Research Agent → exaSearch(Batiha 2022) → Synthesis Agent → gap detection → Writing Agent → latexEditText + latexSyncCitations + latexCompile → PDF with methodology flowchart.

"Find GitHub repos with GC-MS code for food contaminant analysis"

Research Agent → citationGraph(Abdeltawab 2018) → Code Discovery (paperExtractUrls → paperFindGithubRepo → githubRepoInspect) → Python scripts for peak integration in palm kernel cake spectra.

Automated Workflows

Deep Research workflow scans 50+ papers on food profiling, chaining searchPapers → citationGraph → structured report with GRADE-graded nutrient data from Sharoba (2014). DeepScan applies 7-step verification to silage WSC methods (Despal et al., 2011), checkpointing CoVe on carbohydrate quantification. Theorizer generates hypotheses on polyphenol stability from Batiha et al. (2022) literature synthesis.

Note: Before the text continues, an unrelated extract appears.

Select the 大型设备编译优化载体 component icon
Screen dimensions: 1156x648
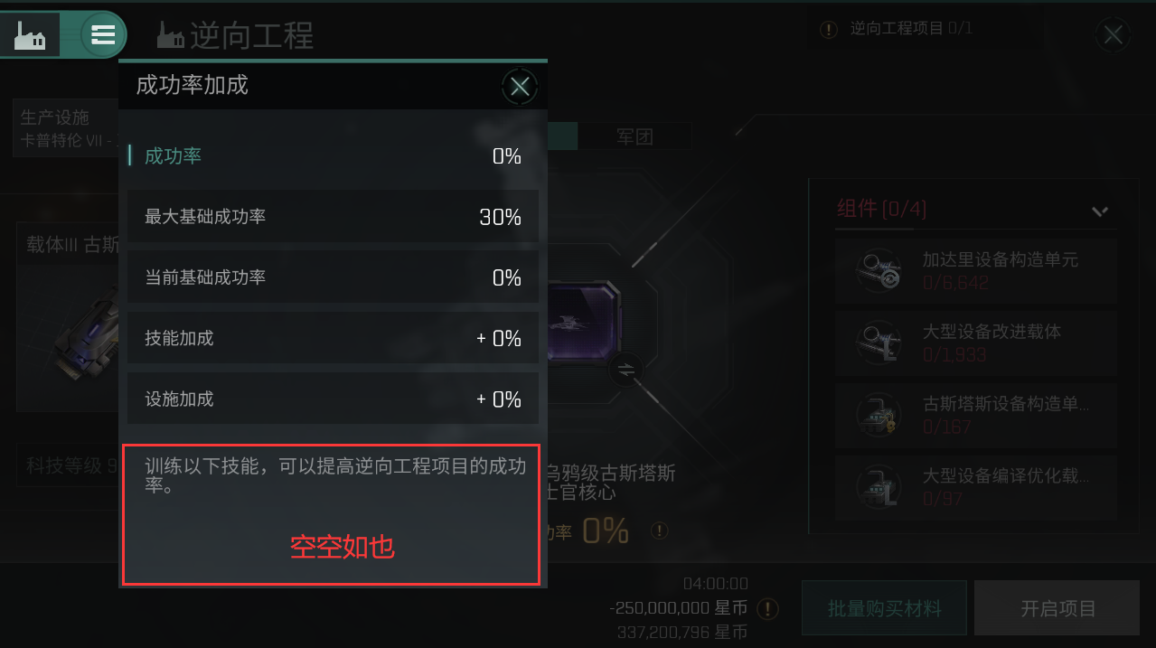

Try Doxa for Chemical Analysis of Food Composition Research

Frequently Asked Questions

What is Chemical Analysis of Food Composition?

It develops HPLC, GC-MS, and NMR for macronutrient, micronutrient, and contaminant profiling in foods like spirulina and silage to ensure regulatory compliance.

What analytical methods are used?

HPLC quantifies water-soluble carbohydrates in silage (Despal et al., 2011), GC-MS analyzes palm kernel cake (Abdeltawab and Khattab, 2018), and NMR supports polyphenol profiling in sumac (Batiha et al., 2022).

What are key papers?

Sharoba (2014, 93 citations) details spirulina protein at 62.84%; Despal et al. (2011, 64 citations) improves silage quality; Batiha et al. (2022, 47 citations) reviews sumac polyphenols.

What open problems exist?

Standardizing detection limits for contaminants in complex matrices and modeling nutrient degradation kinetics during processing lack robust multi-lab validation.